## PROBLEM DESCRIPTION
Once you have read the entries, please say how many lines hold the string "computer", giving the number only.

## DATA TO USE
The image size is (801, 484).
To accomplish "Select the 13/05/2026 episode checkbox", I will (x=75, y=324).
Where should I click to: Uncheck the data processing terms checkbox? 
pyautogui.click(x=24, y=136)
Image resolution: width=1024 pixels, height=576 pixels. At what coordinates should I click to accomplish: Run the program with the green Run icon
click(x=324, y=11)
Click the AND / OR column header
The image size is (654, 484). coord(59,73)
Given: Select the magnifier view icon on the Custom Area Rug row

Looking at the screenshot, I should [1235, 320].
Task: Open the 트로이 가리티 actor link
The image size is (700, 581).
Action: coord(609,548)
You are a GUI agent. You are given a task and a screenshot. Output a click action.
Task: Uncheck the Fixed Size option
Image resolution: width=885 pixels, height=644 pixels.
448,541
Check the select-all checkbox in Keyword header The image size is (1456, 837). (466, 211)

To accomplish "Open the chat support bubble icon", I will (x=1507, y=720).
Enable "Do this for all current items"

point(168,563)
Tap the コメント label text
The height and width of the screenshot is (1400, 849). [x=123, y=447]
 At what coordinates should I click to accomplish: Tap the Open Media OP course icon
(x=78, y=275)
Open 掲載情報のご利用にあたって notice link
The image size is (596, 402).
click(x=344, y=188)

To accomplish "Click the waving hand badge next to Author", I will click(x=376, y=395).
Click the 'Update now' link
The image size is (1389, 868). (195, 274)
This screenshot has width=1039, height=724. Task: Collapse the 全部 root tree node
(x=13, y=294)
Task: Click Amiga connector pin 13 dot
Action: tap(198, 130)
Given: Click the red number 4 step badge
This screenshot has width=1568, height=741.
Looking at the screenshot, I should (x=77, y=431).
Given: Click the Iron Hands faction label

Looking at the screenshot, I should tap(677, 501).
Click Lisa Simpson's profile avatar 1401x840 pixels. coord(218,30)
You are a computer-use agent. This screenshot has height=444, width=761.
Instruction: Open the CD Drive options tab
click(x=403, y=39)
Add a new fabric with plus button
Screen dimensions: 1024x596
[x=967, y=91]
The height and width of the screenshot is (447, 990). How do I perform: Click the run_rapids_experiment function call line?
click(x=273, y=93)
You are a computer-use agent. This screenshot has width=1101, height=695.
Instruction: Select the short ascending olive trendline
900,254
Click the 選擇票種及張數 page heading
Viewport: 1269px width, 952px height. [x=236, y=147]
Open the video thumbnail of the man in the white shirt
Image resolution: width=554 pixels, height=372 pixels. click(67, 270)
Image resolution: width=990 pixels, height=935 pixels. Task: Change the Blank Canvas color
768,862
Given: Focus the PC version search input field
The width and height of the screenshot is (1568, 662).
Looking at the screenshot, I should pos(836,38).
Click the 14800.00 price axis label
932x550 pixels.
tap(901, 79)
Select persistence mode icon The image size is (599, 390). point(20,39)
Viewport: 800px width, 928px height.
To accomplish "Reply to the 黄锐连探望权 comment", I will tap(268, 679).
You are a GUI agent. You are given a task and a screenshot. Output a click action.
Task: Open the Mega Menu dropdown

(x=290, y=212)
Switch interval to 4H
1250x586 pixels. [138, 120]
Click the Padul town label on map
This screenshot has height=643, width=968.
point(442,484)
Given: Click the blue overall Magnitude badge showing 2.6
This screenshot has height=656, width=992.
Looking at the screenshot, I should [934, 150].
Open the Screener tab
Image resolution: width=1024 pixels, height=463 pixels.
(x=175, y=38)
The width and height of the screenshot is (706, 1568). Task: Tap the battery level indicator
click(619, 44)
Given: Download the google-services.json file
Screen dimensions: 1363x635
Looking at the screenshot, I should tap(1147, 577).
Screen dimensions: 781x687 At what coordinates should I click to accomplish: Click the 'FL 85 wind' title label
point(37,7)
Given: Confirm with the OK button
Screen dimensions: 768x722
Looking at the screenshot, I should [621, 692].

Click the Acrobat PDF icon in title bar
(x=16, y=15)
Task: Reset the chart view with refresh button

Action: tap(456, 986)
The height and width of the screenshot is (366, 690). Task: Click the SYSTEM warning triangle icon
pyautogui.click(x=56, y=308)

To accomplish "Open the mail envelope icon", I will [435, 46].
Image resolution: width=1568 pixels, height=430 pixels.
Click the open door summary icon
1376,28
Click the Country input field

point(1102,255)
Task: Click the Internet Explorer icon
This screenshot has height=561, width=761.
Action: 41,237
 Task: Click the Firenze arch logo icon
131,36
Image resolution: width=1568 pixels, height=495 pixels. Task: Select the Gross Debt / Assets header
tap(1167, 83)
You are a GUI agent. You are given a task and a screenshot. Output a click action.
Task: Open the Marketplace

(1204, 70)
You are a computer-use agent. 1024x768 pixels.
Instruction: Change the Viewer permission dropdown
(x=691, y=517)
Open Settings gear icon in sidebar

## RESPONSE TO THIS EXERCISE
3